§ DATA PROVIDED:
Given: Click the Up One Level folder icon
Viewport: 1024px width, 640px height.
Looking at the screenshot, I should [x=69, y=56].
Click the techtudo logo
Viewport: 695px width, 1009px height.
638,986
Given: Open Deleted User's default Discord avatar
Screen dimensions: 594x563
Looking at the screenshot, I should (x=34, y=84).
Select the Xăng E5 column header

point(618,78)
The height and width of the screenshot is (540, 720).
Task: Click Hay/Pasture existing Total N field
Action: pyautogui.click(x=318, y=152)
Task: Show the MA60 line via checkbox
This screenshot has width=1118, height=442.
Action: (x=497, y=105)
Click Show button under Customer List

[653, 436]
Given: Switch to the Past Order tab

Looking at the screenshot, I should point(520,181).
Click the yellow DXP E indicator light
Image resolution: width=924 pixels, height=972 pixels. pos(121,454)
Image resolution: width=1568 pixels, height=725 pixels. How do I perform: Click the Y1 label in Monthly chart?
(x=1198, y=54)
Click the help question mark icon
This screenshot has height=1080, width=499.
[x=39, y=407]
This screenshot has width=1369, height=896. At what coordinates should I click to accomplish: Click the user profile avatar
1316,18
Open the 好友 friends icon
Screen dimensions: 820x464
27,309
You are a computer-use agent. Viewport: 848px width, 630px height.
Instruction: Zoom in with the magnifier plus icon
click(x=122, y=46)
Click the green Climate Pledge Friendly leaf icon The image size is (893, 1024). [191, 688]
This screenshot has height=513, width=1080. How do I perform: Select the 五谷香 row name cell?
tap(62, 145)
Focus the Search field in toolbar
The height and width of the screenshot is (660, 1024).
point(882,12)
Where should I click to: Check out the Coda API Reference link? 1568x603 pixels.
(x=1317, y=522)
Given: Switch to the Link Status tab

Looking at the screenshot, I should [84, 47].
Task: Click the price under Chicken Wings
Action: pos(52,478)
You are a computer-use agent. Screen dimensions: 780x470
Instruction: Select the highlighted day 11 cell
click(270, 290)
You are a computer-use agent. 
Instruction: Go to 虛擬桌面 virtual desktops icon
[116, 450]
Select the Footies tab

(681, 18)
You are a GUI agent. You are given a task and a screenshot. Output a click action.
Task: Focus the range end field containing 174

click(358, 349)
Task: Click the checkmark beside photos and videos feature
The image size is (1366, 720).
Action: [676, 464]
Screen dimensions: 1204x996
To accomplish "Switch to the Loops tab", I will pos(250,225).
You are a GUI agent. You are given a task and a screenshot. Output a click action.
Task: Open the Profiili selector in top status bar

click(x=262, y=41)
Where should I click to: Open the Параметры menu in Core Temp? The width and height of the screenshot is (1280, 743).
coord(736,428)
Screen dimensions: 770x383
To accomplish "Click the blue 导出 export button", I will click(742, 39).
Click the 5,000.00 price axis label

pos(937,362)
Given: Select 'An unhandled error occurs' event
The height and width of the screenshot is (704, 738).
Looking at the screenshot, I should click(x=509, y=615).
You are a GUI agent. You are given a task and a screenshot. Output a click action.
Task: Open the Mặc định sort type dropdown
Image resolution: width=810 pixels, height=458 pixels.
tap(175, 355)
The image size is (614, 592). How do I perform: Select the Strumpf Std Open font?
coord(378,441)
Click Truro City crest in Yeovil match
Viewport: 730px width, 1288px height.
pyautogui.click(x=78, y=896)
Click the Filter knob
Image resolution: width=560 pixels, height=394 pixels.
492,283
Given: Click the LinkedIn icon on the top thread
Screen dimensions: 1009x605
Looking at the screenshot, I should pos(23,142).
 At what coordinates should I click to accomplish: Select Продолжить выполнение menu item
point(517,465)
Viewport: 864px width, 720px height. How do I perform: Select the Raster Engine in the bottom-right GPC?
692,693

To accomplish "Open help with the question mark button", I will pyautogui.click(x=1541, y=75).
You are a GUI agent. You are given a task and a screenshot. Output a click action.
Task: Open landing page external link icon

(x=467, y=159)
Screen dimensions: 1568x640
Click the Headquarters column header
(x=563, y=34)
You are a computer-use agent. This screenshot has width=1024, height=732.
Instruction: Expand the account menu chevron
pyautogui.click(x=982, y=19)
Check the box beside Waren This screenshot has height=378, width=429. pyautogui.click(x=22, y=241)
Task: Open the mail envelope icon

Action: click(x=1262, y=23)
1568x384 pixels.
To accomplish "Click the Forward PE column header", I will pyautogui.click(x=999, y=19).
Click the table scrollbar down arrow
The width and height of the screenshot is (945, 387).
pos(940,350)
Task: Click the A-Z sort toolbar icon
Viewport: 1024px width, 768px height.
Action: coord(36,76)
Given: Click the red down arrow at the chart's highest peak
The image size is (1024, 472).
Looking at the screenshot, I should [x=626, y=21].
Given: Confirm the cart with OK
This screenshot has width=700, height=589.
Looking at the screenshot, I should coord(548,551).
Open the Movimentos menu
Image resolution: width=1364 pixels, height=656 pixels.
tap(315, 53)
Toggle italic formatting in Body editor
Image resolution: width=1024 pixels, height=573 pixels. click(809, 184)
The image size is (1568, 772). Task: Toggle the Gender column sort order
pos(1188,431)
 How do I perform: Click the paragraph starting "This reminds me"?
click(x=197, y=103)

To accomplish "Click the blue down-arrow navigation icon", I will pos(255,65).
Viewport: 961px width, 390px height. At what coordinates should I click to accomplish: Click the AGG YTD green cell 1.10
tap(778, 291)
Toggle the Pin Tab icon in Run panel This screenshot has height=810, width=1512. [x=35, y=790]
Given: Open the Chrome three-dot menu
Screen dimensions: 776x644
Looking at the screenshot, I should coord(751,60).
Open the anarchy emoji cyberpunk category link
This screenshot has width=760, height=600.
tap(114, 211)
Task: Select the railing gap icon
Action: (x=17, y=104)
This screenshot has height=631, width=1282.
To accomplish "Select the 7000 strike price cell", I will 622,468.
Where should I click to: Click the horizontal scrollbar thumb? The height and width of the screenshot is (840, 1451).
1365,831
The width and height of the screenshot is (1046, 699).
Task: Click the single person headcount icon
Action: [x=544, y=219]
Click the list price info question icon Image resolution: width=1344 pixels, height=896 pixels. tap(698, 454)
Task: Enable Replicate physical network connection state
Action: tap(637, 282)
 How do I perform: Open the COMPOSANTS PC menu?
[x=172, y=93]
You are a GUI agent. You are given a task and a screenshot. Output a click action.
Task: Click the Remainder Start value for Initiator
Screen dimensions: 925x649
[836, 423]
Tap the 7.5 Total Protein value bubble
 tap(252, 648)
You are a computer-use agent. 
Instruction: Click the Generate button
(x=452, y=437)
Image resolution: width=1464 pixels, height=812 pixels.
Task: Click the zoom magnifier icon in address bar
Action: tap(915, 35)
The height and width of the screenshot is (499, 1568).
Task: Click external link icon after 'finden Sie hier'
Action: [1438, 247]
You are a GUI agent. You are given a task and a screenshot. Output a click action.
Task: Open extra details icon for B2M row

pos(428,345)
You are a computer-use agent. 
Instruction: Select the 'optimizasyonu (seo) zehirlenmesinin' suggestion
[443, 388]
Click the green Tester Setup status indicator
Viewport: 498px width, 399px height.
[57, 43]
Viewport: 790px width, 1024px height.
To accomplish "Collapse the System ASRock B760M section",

§ ACTIVITY: Nothing should be changed: write out all of the data as is.

§ SOLUTION:
Given: Click the Up One Level folder icon
Viewport: 1024px width, 640px height.
Looking at the screenshot, I should [x=69, y=56].
Click the techtudo logo
Viewport: 695px width, 1009px height.
638,986
Given: Open Deleted User's default Discord avatar
Screen dimensions: 594x563
Looking at the screenshot, I should (x=34, y=84).
Select the Xăng E5 column header

point(618,78)
The height and width of the screenshot is (540, 720).
Task: Click Hay/Pasture existing Total N field
Action: pyautogui.click(x=318, y=152)
Task: Show the MA60 line via checkbox
This screenshot has width=1118, height=442.
Action: (x=497, y=105)
Click Show button under Customer List

[653, 436]
Given: Switch to the Past Order tab

Looking at the screenshot, I should point(520,181).
Click the yellow DXP E indicator light
Image resolution: width=924 pixels, height=972 pixels. pos(121,454)
Image resolution: width=1568 pixels, height=725 pixels. How do I perform: Click the Y1 label in Monthly chart?
(x=1198, y=54)
Click the help question mark icon
This screenshot has height=1080, width=499.
[x=39, y=407]
This screenshot has width=1369, height=896. At what coordinates should I click to accomplish: Click the user profile avatar
1316,18
Open the 好友 friends icon
Screen dimensions: 820x464
27,309
You are a computer-use agent. Viewport: 848px width, 630px height.
Instruction: Zoom in with the magnifier plus icon
click(x=122, y=46)
Click the green Climate Pledge Friendly leaf icon The image size is (893, 1024). [191, 688]
This screenshot has height=513, width=1080. How do I perform: Select the 五谷香 row name cell?
tap(62, 145)
Focus the Search field in toolbar
The height and width of the screenshot is (660, 1024).
point(882,12)
Where should I click to: Check out the Coda API Reference link? 1568x603 pixels.
(x=1317, y=522)
Given: Switch to the Link Status tab

Looking at the screenshot, I should [84, 47].
Task: Click the price under Chicken Wings
Action: pos(52,478)
You are a computer-use agent. Screen dimensions: 780x470
Instruction: Select the highlighted day 11 cell
click(270, 290)
You are a computer-use agent. 
Instruction: Go to 虛擬桌面 virtual desktops icon
[116, 450]
Select the Footies tab

(681, 18)
You are a GUI agent. You are given a task and a screenshot. Output a click action.
Task: Focus the range end field containing 174

click(358, 349)
Task: Click the checkmark beside photos and videos feature
The image size is (1366, 720).
Action: [676, 464]
Screen dimensions: 1204x996
To accomplish "Switch to the Loops tab", I will pos(250,225).
You are a GUI agent. You are given a task and a screenshot. Output a click action.
Task: Open the Profiili selector in top status bar

click(x=262, y=41)
Where should I click to: Open the Параметры menu in Core Temp? The width and height of the screenshot is (1280, 743).
coord(736,428)
Screen dimensions: 770x383
To accomplish "Click the blue 导出 export button", I will click(742, 39).
Click the 5,000.00 price axis label

pos(937,362)
Given: Select 'An unhandled error occurs' event
The height and width of the screenshot is (704, 738).
Looking at the screenshot, I should click(x=509, y=615).
You are a GUI agent. You are given a task and a screenshot. Output a click action.
Task: Open the Mặc định sort type dropdown
Image resolution: width=810 pixels, height=458 pixels.
tap(175, 355)
The image size is (614, 592). How do I perform: Select the Strumpf Std Open font?
coord(378,441)
Click Truro City crest in Yeovil match
Viewport: 730px width, 1288px height.
pyautogui.click(x=78, y=896)
Click the Filter knob
Image resolution: width=560 pixels, height=394 pixels.
492,283
Given: Click the LinkedIn icon on the top thread
Screen dimensions: 1009x605
Looking at the screenshot, I should pos(23,142).
 At what coordinates should I click to accomplish: Select Продолжить выполнение menu item
point(517,465)
Viewport: 864px width, 720px height. How do I perform: Select the Raster Engine in the bottom-right GPC?
692,693

To accomplish "Open help with the question mark button", I will pyautogui.click(x=1541, y=75).
You are a GUI agent. You are given a task and a screenshot. Output a click action.
Task: Open landing page external link icon

(x=467, y=159)
Screen dimensions: 1568x640
Click the Headquarters column header
(x=563, y=34)
You are a computer-use agent. This screenshot has width=1024, height=732.
Instruction: Expand the account menu chevron
pyautogui.click(x=982, y=19)
Check the box beside Waren This screenshot has height=378, width=429. pyautogui.click(x=22, y=241)
Task: Open the mail envelope icon

Action: click(x=1262, y=23)
1568x384 pixels.
To accomplish "Click the Forward PE column header", I will pyautogui.click(x=999, y=19).
Click the table scrollbar down arrow
The width and height of the screenshot is (945, 387).
pos(940,350)
Task: Click the A-Z sort toolbar icon
Viewport: 1024px width, 768px height.
Action: coord(36,76)
Given: Click the red down arrow at the chart's highest peak
The image size is (1024, 472).
Looking at the screenshot, I should [x=626, y=21].
Given: Confirm the cart with OK
This screenshot has width=700, height=589.
Looking at the screenshot, I should coord(548,551).
Open the Movimentos menu
Image resolution: width=1364 pixels, height=656 pixels.
tap(315, 53)
Toggle italic formatting in Body editor
Image resolution: width=1024 pixels, height=573 pixels. click(809, 184)
The image size is (1568, 772). Task: Toggle the Gender column sort order
pos(1188,431)
 How do I perform: Click the paragraph starting "This reminds me"?
click(x=197, y=103)

To accomplish "Click the blue down-arrow navigation icon", I will pos(255,65).
Viewport: 961px width, 390px height. At what coordinates should I click to accomplish: Click the AGG YTD green cell 1.10
tap(778, 291)
Toggle the Pin Tab icon in Run panel This screenshot has height=810, width=1512. [x=35, y=790]
Given: Open the Chrome three-dot menu
Screen dimensions: 776x644
Looking at the screenshot, I should coord(751,60).
Open the anarchy emoji cyberpunk category link
This screenshot has width=760, height=600.
tap(114, 211)
Task: Select the railing gap icon
Action: (x=17, y=104)
This screenshot has height=631, width=1282.
To accomplish "Select the 7000 strike price cell", I will 622,468.
Where should I click to: Click the horizontal scrollbar thumb? The height and width of the screenshot is (840, 1451).
1365,831
The width and height of the screenshot is (1046, 699).
Task: Click the single person headcount icon
Action: [x=544, y=219]
Click the list price info question icon Image resolution: width=1344 pixels, height=896 pixels. tap(698, 454)
Task: Enable Replicate physical network connection state
Action: tap(637, 282)
 How do I perform: Open the COMPOSANTS PC menu?
[x=172, y=93]
You are a GUI agent. You are given a task and a screenshot. Output a click action.
Task: Click the Remainder Start value for Initiator
Screen dimensions: 925x649
[836, 423]
Tap the 7.5 Total Protein value bubble
 tap(252, 648)
You are a computer-use agent. 
Instruction: Click the Generate button
(x=452, y=437)
Image resolution: width=1464 pixels, height=812 pixels.
Task: Click the zoom magnifier icon in address bar
Action: tap(915, 35)
The height and width of the screenshot is (499, 1568).
Task: Click external link icon after 'finden Sie hier'
Action: [1438, 247]
You are a GUI agent. You are given a task and a screenshot. Output a click action.
Task: Open extra details icon for B2M row

pos(428,345)
You are a computer-use agent. 
Instruction: Select the 'optimizasyonu (seo) zehirlenmesinin' suggestion
[443, 388]
Click the green Tester Setup status indicator
Viewport: 498px width, 399px height.
[57, 43]
Viewport: 790px width, 1024px height.
To accomplish "Collapse the System ASRock B760M section",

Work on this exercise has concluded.